▶ _Exercise passage_
Purpose: Laser-accelerated ultra-high dose rate proton therapy offers dose rates on the order of 10⁹ Gy/sec. Such dose rates reduce delivery to nanosecond timescales, equivalent to the lifetime of chemical species within a biological medium. This means reactive chemical species from individual tracks could interact and recombine, and tracks can no longer be considered independently. This work investigated the temporal evolution of chemical species for a range of proton LETs to quantify inter-track interactions.
Methods: The TOPAS-nBio Monte Carlo toolkit was used to find the radial dimensions of proton tracks from 1 MeV to 100 MeV between 1 ps to 1 μs timepoints, defined as the radius which contained 80% of the physical and chemical interactions. From this, the likelihood of interaction was calculated using the geometric probability of incident track areas overlapping as a function of dose, time and LET.
Results: Track radius ranged from 50 to 254 nm, increasing with diffusion time after irradiation, and falling with LETs above 2 keV/μm. Physical inter-track effects were rare at clinical doses, with a probability of 32% for 2 Gy of 100 MeV protons, falling to 0.4% for 1 MeV protons due to reduced fluence and track area. Radiochemical overlap probabilities at 1 μs were larger due to diffusion, with over 90% overlap probability predicted for 80 and 100 MeV protons. However, when considering the reduced lifetime of chemical species in cells due to biological scavenging, the likelihood of inter-track effects remains small, with a maximum probability of 29% for a shorter 1 ns diffusion time.
Conclusion: The likelihood of track overlaps has been evaluated in a pure water and scavenging setup, considering both the physical and chemical stages of irradiation. These observations suggest that inter-track interactions play a negligible role at clinically relevant doses, even at ultra-high dose rates.

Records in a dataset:
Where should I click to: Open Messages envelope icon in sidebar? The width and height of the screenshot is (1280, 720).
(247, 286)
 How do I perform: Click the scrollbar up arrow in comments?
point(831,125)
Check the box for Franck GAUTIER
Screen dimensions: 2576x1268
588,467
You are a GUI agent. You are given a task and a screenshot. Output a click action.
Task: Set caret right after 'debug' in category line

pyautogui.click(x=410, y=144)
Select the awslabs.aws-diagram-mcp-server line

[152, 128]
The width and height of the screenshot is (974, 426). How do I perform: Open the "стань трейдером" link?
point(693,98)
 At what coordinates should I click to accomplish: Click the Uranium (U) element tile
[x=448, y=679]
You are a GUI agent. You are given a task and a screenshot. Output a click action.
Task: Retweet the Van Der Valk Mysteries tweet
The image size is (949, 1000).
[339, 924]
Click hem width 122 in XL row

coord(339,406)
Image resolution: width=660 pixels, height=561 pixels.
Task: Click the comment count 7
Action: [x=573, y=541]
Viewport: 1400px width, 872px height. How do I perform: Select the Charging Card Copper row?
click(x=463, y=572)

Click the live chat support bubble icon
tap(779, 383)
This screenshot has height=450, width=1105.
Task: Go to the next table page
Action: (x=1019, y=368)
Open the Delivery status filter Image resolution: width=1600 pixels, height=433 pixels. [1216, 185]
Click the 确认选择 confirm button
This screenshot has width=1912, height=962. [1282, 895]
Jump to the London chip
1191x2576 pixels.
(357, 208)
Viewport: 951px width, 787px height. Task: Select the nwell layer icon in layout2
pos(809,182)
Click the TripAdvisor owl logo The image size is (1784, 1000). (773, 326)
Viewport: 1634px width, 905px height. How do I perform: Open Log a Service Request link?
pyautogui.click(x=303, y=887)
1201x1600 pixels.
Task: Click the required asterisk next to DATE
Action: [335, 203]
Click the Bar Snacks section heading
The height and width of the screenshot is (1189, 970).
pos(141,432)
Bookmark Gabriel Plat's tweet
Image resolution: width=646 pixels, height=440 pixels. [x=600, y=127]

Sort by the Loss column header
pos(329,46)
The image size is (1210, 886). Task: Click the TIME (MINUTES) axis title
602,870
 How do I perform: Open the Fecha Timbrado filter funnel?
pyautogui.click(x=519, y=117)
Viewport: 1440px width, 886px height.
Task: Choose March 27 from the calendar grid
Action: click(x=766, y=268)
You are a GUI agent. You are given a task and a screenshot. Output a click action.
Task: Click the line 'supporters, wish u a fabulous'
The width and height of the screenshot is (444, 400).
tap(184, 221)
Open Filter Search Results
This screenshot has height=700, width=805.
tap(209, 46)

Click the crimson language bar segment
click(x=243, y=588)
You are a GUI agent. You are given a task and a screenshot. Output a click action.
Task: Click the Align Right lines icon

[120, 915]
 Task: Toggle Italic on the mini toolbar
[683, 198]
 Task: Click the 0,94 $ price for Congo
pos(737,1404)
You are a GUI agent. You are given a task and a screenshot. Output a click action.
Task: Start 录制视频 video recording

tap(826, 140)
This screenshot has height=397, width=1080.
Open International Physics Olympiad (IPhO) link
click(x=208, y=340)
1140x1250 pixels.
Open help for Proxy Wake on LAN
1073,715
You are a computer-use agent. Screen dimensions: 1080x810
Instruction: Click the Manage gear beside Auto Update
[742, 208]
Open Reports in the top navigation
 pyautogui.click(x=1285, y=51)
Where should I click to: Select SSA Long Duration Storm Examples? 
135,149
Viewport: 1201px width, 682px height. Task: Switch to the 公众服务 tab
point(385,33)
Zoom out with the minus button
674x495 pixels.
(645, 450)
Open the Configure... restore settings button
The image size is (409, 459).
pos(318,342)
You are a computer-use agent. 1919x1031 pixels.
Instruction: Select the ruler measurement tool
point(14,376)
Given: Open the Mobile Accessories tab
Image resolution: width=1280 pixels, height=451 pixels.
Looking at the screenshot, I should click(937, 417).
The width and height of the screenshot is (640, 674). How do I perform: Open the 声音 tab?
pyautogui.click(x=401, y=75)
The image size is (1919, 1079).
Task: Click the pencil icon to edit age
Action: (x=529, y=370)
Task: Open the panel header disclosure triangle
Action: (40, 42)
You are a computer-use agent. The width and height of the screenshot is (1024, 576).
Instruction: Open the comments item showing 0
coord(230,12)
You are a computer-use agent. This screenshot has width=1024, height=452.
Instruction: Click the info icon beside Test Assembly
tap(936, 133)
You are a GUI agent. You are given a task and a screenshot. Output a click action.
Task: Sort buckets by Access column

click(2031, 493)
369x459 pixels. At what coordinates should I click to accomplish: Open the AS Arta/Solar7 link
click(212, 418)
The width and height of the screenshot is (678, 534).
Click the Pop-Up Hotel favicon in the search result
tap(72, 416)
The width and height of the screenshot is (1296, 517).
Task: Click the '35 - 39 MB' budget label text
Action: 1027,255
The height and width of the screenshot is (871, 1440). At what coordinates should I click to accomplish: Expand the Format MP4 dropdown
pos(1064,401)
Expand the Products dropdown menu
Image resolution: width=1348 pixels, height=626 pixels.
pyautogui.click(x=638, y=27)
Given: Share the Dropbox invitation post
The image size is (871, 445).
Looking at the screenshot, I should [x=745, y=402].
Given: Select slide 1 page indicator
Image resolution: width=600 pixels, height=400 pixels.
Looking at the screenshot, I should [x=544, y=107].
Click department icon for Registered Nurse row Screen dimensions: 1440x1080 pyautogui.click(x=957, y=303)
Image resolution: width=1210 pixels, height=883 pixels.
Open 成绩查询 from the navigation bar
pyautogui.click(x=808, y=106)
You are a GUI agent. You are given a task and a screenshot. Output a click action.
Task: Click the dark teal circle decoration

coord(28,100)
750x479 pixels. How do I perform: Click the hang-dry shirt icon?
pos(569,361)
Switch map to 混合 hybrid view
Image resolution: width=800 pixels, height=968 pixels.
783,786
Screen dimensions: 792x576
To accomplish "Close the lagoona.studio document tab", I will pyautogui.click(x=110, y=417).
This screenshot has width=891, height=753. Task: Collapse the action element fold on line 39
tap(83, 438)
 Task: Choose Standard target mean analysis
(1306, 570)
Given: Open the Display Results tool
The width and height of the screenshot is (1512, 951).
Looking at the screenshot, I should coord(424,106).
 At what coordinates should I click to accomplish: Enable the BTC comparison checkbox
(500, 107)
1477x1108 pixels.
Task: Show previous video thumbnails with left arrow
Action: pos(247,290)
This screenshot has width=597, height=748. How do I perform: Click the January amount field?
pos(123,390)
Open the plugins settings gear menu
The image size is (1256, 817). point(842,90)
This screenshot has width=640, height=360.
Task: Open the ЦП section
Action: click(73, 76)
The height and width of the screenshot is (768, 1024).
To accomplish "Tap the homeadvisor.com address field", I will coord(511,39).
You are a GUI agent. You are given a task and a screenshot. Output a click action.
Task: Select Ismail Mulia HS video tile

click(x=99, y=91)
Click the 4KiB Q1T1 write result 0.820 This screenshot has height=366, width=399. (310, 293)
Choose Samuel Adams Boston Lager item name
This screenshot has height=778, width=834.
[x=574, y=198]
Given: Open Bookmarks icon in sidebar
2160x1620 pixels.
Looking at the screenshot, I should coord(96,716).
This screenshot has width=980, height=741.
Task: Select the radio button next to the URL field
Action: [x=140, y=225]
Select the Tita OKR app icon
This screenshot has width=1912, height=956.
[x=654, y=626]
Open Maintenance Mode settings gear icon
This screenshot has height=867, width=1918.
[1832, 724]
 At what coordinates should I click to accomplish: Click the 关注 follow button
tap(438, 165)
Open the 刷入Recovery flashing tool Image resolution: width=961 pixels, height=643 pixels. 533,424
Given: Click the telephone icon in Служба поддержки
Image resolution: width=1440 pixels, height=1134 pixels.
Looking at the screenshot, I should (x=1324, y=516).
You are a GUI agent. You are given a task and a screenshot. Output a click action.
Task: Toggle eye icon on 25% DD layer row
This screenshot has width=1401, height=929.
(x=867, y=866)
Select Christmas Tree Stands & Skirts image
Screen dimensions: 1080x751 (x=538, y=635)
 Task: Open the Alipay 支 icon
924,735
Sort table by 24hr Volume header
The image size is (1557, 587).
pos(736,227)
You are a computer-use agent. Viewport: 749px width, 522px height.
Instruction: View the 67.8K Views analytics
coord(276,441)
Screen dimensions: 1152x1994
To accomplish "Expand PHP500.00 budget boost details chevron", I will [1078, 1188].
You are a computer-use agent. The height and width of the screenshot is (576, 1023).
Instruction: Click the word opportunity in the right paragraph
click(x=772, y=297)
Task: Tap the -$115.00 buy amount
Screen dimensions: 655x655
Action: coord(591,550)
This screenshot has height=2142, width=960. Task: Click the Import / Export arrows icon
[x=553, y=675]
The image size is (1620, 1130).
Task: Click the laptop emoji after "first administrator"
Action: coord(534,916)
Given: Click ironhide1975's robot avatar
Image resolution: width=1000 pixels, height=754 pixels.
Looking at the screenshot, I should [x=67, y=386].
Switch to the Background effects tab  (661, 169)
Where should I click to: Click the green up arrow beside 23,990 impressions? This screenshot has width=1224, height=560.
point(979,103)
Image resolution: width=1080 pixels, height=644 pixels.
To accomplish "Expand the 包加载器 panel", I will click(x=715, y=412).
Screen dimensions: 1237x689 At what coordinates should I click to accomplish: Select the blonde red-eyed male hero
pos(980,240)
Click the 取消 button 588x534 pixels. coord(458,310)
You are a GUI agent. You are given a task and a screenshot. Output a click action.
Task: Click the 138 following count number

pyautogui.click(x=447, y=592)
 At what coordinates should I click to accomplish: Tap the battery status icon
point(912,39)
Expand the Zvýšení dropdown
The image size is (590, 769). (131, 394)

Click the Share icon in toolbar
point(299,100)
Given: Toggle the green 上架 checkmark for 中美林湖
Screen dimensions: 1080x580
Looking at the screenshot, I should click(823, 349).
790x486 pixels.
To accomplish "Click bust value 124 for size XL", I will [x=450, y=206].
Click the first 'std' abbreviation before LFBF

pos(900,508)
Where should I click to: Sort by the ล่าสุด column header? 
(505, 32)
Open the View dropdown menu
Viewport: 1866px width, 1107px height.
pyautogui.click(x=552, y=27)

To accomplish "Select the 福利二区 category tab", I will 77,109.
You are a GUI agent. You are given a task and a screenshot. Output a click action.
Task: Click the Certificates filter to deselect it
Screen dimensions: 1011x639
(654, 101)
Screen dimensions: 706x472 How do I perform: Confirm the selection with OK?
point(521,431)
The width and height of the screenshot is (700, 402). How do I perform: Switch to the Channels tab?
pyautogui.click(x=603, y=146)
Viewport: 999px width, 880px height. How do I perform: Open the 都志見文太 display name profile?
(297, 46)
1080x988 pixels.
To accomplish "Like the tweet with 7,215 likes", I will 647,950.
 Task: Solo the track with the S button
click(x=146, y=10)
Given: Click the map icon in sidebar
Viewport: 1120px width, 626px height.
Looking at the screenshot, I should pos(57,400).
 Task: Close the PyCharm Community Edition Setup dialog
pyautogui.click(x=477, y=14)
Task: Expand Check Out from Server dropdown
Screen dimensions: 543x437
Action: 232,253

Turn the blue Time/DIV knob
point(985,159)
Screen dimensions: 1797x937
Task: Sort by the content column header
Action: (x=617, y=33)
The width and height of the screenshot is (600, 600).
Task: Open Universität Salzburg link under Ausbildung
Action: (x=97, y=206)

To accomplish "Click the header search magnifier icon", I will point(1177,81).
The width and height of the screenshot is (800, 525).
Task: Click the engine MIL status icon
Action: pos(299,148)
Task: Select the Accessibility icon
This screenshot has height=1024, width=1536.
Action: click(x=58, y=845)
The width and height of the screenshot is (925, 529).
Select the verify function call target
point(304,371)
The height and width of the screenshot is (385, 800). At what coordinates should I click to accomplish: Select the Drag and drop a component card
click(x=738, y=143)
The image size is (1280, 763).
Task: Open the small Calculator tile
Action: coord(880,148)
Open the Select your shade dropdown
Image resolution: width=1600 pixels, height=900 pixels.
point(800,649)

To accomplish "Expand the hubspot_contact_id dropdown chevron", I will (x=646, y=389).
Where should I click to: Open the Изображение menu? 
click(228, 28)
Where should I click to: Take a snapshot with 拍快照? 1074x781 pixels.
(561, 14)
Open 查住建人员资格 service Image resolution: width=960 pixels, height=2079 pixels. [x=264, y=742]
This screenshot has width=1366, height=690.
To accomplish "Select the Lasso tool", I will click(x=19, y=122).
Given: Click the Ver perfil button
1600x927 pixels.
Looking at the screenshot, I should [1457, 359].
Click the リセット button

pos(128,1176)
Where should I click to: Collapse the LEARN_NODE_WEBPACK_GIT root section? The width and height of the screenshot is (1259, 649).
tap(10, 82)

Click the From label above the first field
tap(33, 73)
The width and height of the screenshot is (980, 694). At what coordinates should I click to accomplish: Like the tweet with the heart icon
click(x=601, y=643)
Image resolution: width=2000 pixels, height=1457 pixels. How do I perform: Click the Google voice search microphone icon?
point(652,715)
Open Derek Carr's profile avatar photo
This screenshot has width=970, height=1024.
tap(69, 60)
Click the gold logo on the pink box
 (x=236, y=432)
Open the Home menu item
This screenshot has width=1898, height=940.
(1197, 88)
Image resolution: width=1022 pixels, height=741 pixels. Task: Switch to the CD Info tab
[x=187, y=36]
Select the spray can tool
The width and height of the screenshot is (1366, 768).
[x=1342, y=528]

▶ _Exercise directions_
Write out the portion of the proton therapy abstract starting with "Purpose: Laser-accelerated ultra-high" and going on through "quantify inter-track interactions.". The lines play no part in this exercise.

▶ _Response to this task_
Purpose: Laser-accelerated ultra-high dose rate proton therapy offers dose rates on the order of 10⁹ Gy/sec. Such dose rates reduce delivery to nanosecond timescales, equivalent to the lifetime of chemical species within a biological medium. This means reactive chemical species from individual tracks could interact and recombine, and tracks can no longer be considered independently. This work investigated the temporal evolution of chemical species for a range of proton LETs to quantify inter-track interactions.